C’est déjà le deuxième film royco-culte (ou bolino, je ne suis pas sectaire) qui sort cette année. Après GARDEN STATE, méga-génial à l'époque, que tout le monde a oublié depuis, et qui fut défendu ici par Tournevis que j'aime bien de toute façon, que je connais pas tel le Gitan, mais dont Devo me dit le plus grand bien (Dr Devo m'a dit que Tournevis était d'accord sur quelques unes des réserves qu'il émettait (notamment sur la scène bien bousillée, à la fin dans l'aéroport), justement, à propos de ce GARDEN STATE, ce qui semblerait me faire penser à réfléchir sérieusement sur le fait que ce Tournevis n'est pas un obtus, mais un ouvert). Devo n'avait pas aimé le film. Moi non plus, mais qu'est-ce que je disais ?

- Travail à faire
**a)** Expliquez en une à trois phrases pourquoi l'extrait en vient à considérer Tournevis comme un esprit ouvert plutôt qu'obtus.
**b)** Relevez tel quel, dans l'extrait, le passage qui va de « C’est déjà le » à « je disais ? ».
Les données n'ont aucun lien avec l'extrait.

- Données fournies
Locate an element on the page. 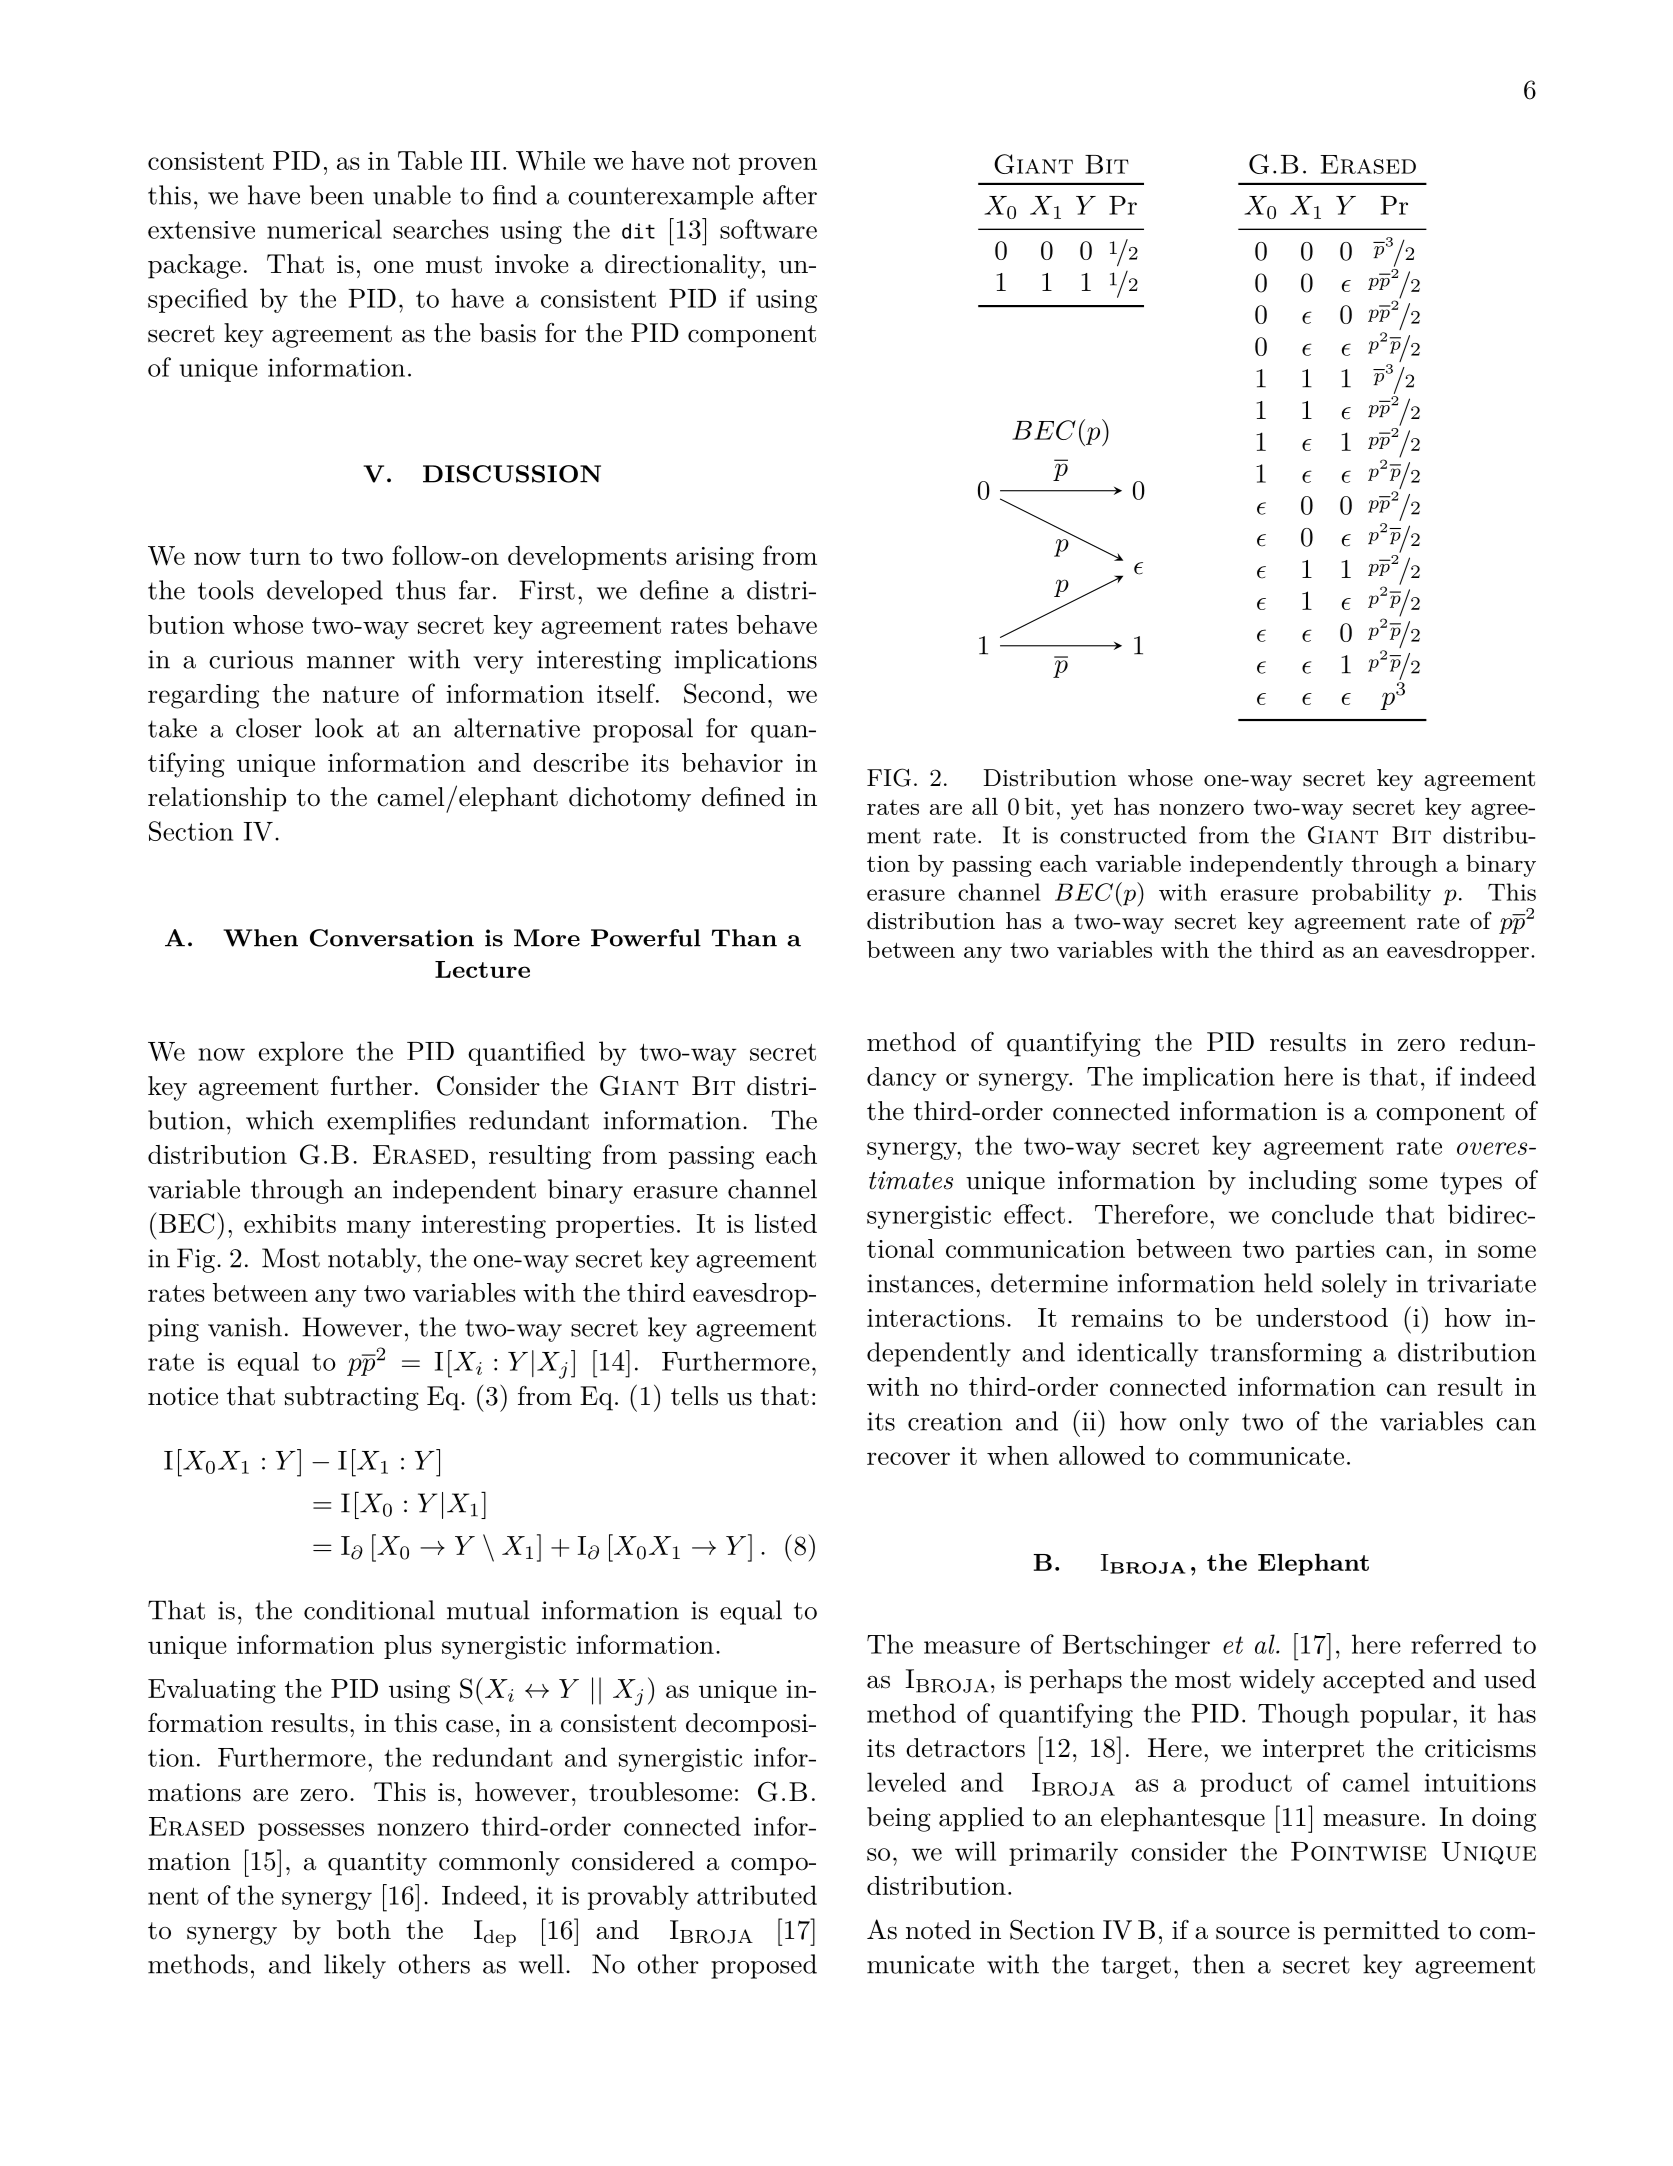 The image size is (1673, 2166). proven is located at coordinates (777, 166).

- Solutions ordonnées
**a)** Dr Devo a rapporté que Tournevis partageait certaines de ses réserves sur GARDEN STATE, notamment sur la scène de fin à l'aéroport, jugée bâclée. C'est cet accord qui fait penser que Tournevis n'est pas obtus, mais ouvert.

**b)**
C’est déjà le deuxième film royco-culte (ou bolino, je ne suis pas sectaire) qui sort cette année. Après GARDEN STATE, méga-génial à l'époque, que tout le monde a oublié depuis, et qui fut défendu ici par Tournevis que j'aime bien de toute façon, que je connais pas tel le Gitan, mais dont Devo me dit le plus grand bien (Dr Devo m'a dit que Tournevis était d'accord sur quelques unes des réserves qu'il émettait (notamment sur la scène bien bousillée, à la fin dans l'aéroport), justement, à propos de ce GARDEN STATE, ce qui semblerait me faire penser à réfléchir sérieusement sur le fait que ce Tournevis n'est pas un obtus, mais un ouvert). Devo n'avait pas aimé le film. Moi non plus, mais qu'est-ce que je disais ?